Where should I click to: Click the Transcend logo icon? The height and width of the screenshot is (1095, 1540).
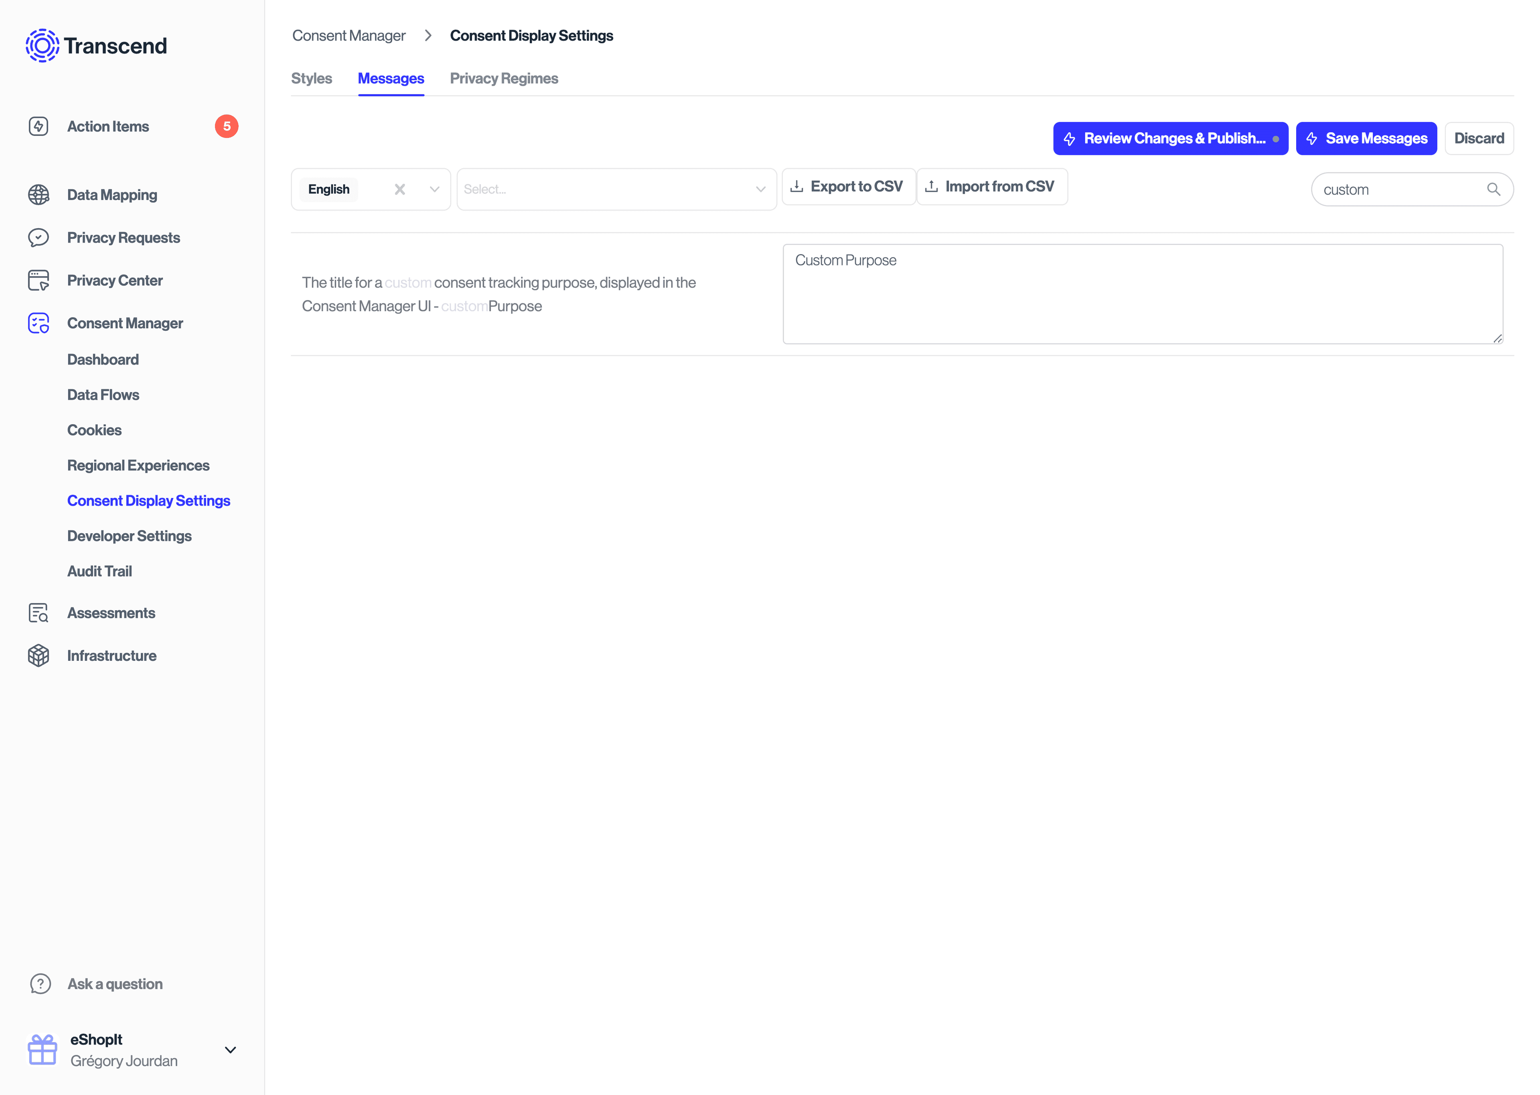[x=42, y=45]
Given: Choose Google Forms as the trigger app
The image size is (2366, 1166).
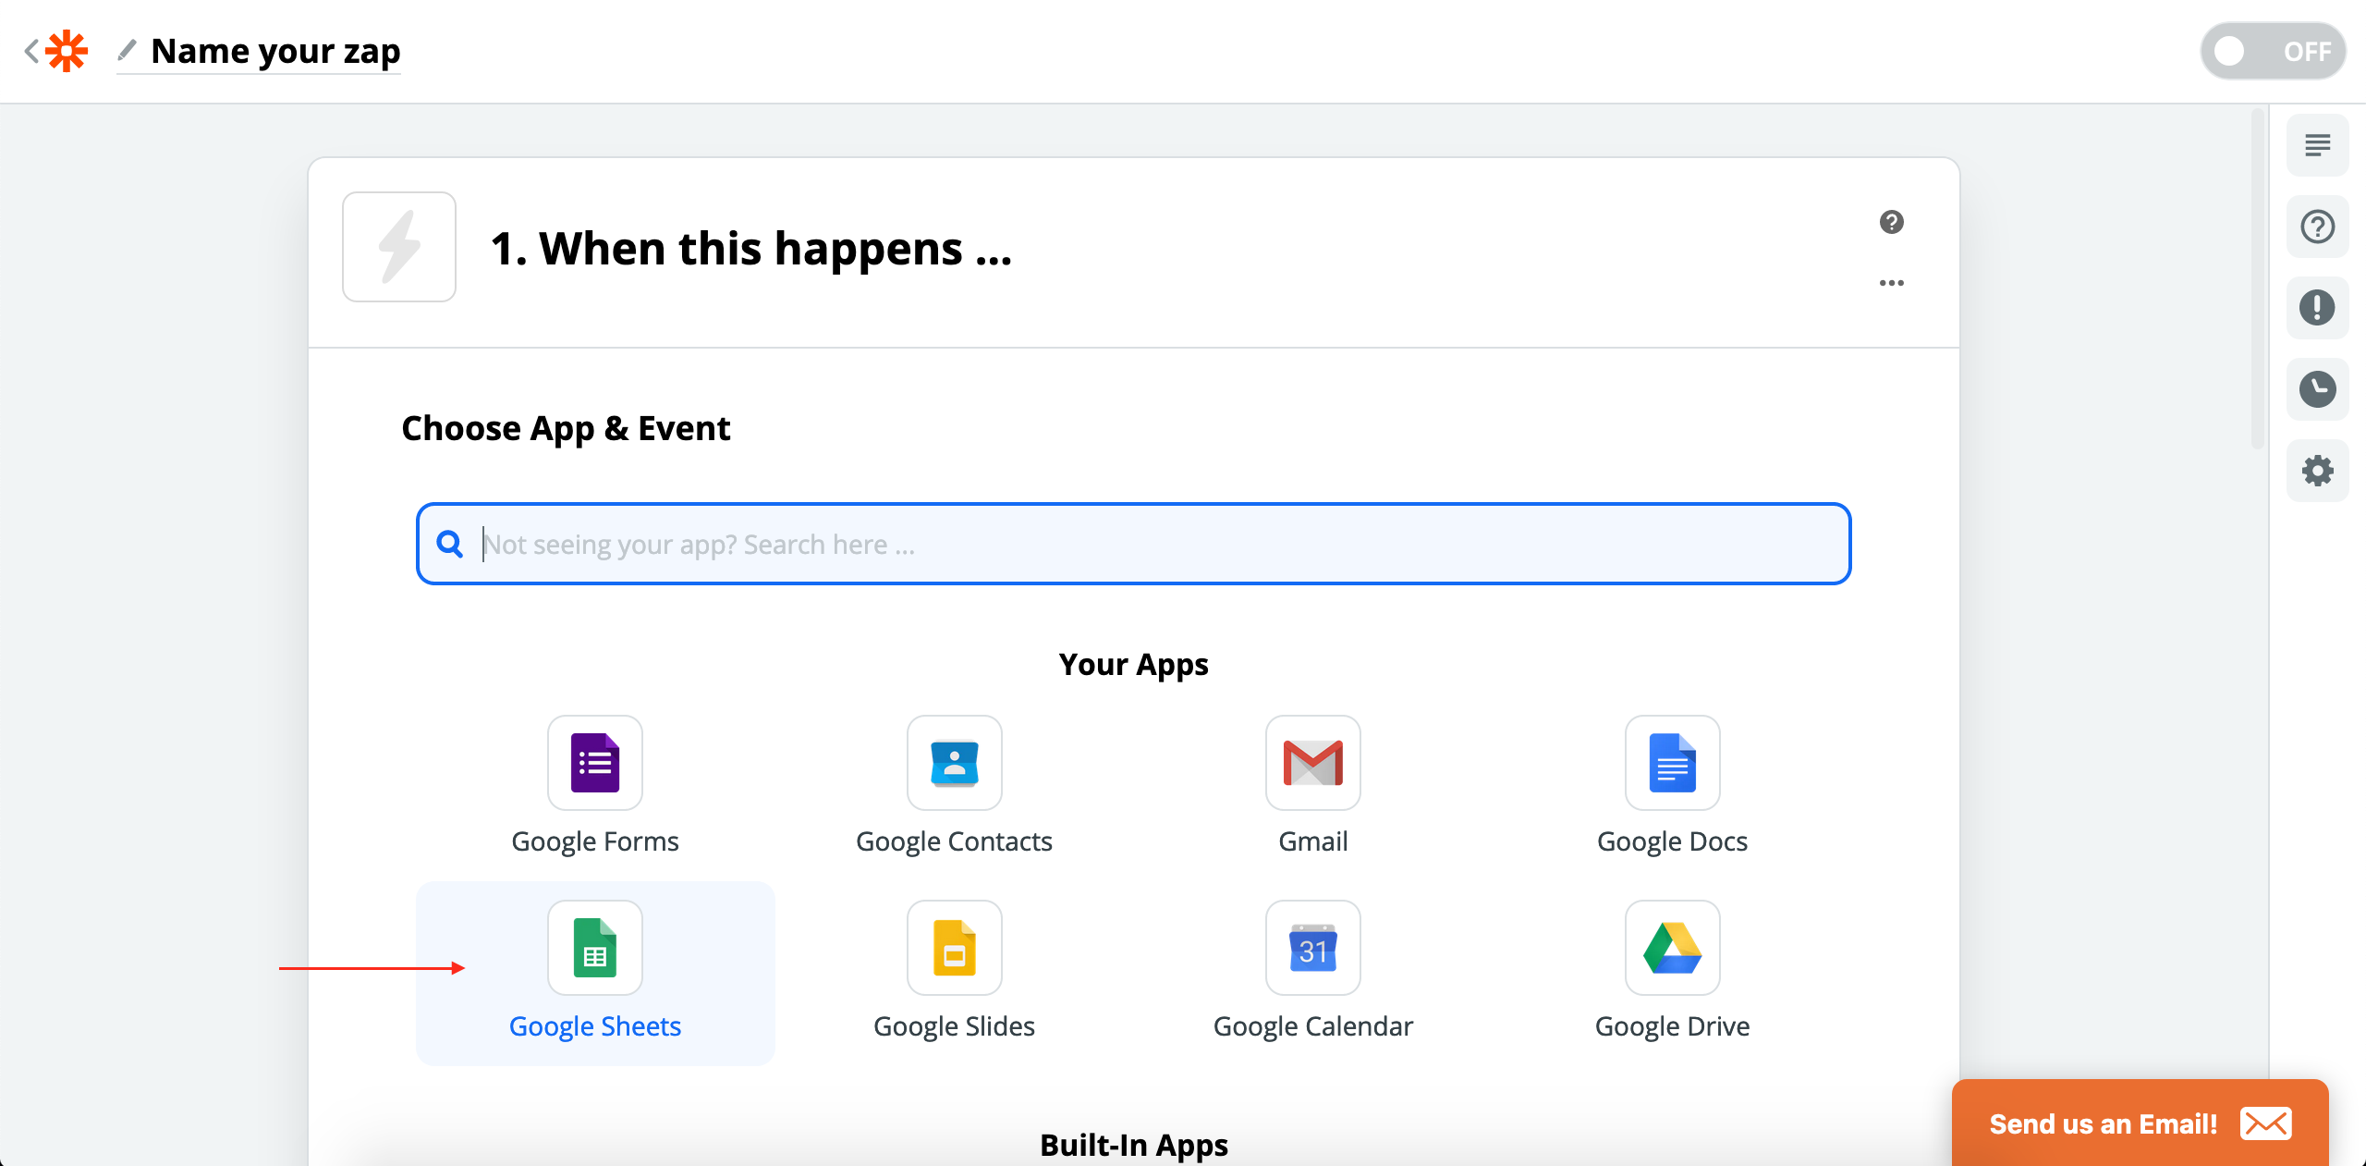Looking at the screenshot, I should coord(594,763).
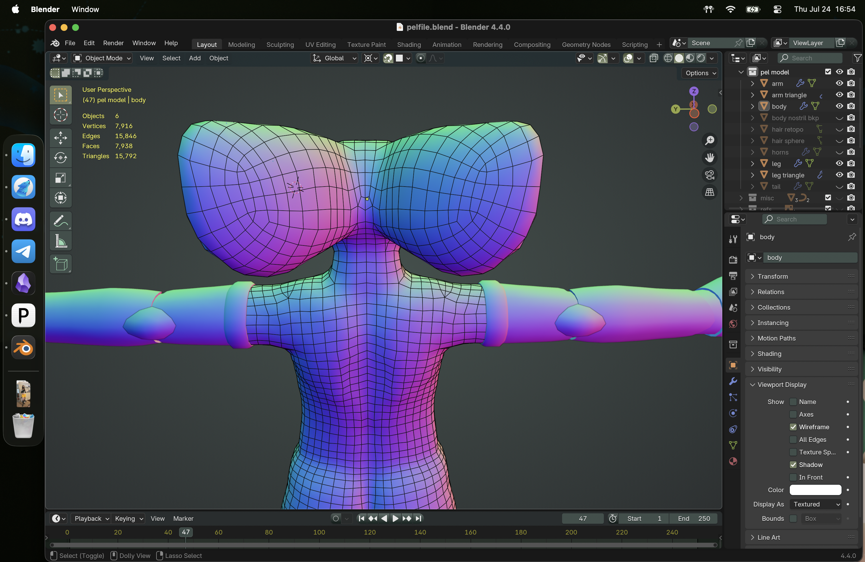Click the viewport Options button
865x562 pixels.
coord(700,73)
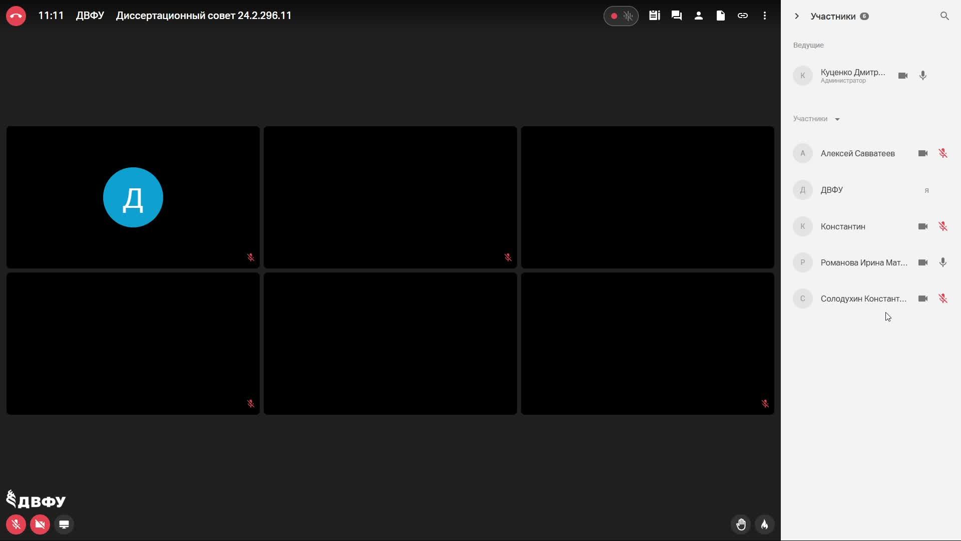Toggle Алексей Савватеев's muted microphone

point(943,153)
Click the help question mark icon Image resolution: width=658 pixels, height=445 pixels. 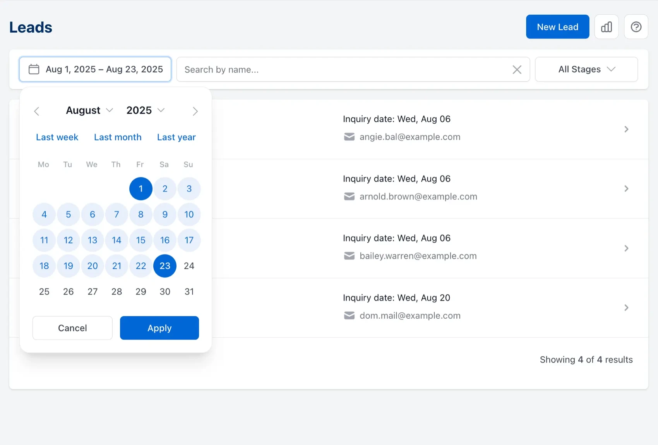point(636,26)
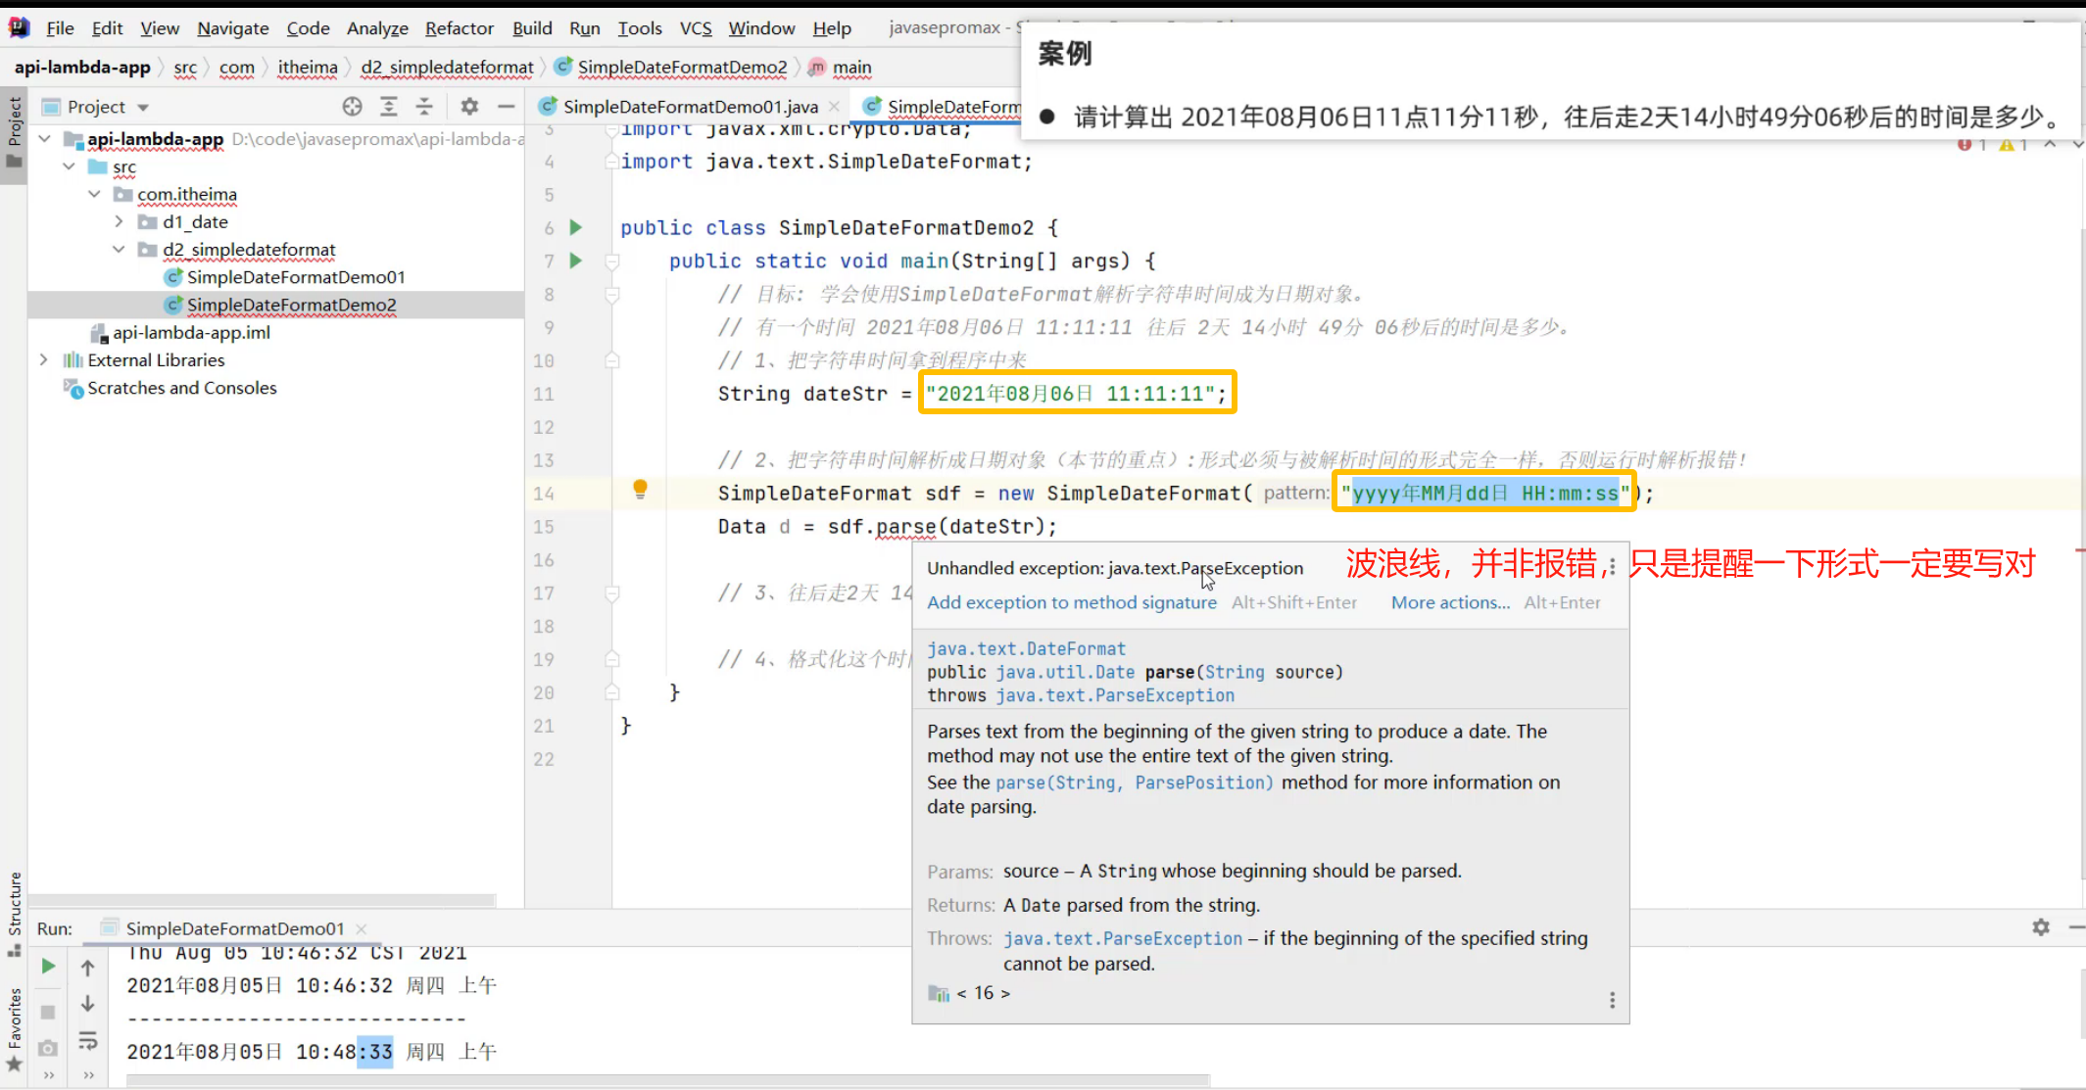Click the Expand All icon in Project panel
2086x1090 pixels.
[x=389, y=107]
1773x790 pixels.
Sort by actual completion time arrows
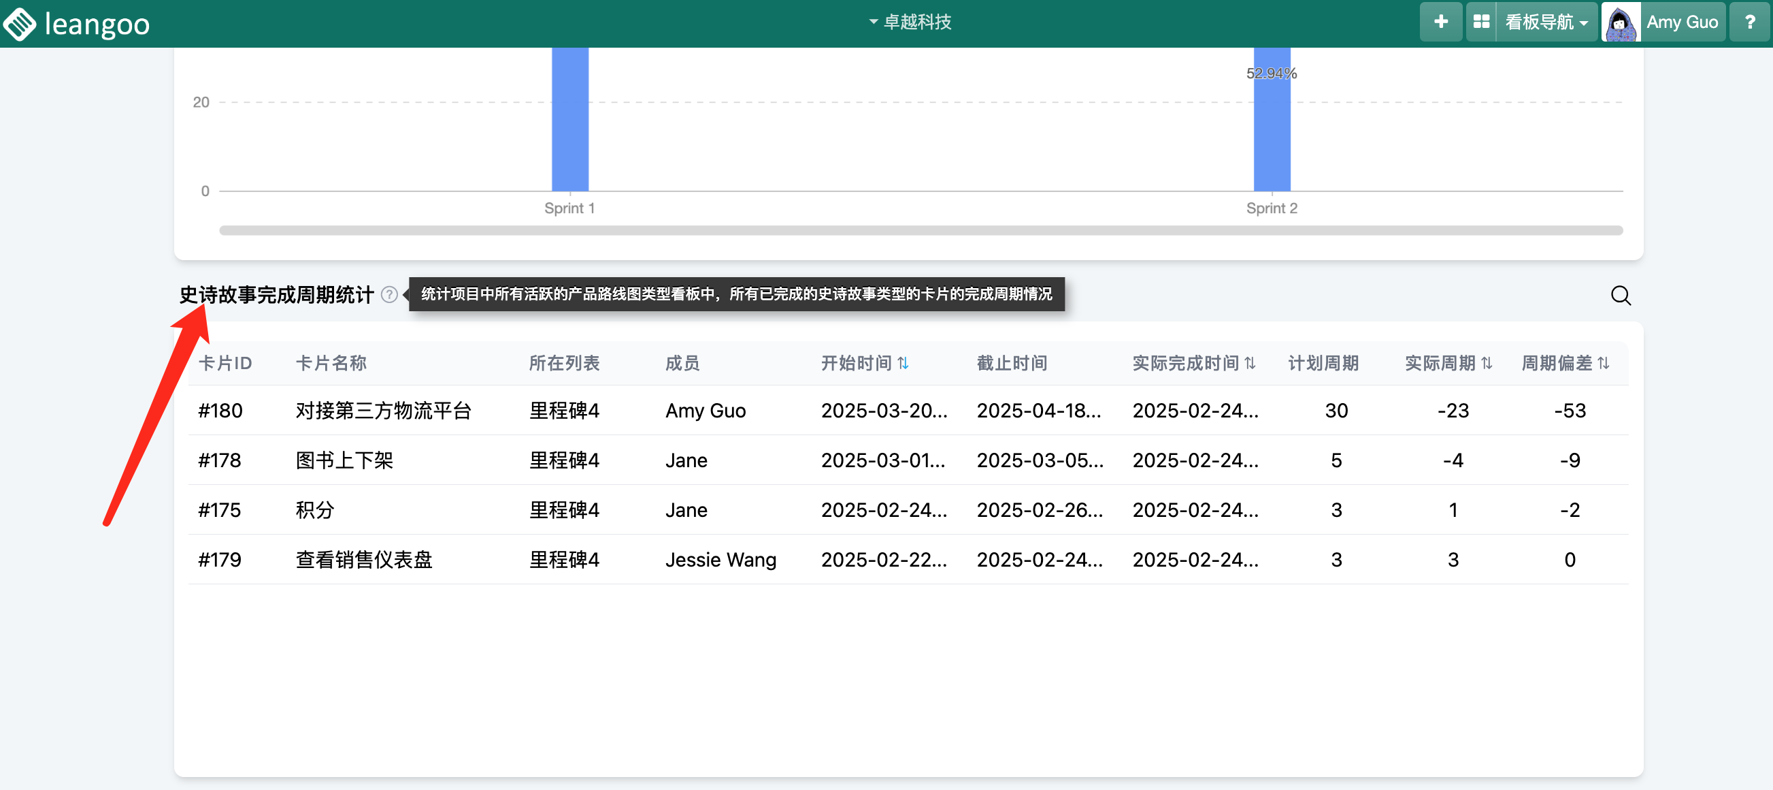pyautogui.click(x=1250, y=363)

==========

Exactly the lines from the one that contains "1773x790 pixels." through the last line of the records should be set down, and the pictures should be dropped.

1773x790 pixels.
Sort by actual completion time arrows
pyautogui.click(x=1250, y=363)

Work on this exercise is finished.